At the line containing "You are a computer-use agent. 1920x779", begin retyping, and continue word for word until the records below run out.
Supplied records START
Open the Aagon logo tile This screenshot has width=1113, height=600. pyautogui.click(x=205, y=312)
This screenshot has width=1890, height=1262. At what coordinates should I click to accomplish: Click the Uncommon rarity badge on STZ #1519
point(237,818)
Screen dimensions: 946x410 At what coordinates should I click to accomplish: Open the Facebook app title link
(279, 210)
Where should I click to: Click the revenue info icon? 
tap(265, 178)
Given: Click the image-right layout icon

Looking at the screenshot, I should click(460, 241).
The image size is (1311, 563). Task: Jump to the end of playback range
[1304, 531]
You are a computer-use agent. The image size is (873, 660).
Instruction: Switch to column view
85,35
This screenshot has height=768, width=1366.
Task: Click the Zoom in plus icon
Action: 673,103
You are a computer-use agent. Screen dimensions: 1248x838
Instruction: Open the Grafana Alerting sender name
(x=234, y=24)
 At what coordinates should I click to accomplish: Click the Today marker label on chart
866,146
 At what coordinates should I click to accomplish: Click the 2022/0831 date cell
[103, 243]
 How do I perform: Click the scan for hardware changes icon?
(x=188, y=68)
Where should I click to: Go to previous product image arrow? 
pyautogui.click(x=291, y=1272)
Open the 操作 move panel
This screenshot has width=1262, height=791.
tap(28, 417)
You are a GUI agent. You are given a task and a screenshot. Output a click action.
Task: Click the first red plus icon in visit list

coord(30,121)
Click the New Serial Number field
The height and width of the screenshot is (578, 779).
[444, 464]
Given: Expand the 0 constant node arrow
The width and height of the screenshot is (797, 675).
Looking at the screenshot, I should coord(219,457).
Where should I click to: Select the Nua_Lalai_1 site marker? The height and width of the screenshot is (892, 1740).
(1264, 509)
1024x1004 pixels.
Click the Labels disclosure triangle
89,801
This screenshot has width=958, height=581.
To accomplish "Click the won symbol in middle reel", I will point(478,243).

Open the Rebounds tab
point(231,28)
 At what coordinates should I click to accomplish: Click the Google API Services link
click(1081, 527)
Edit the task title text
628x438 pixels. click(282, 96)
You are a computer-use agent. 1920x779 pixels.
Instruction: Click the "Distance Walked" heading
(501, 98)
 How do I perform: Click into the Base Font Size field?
Supplied records END
*Exercise output*.
You are a computer-use agent. 1920x779 pixels.
Instruction: Click the "Distance Walked" heading
(501, 98)
 How do I perform: Click into the Base Font Size field?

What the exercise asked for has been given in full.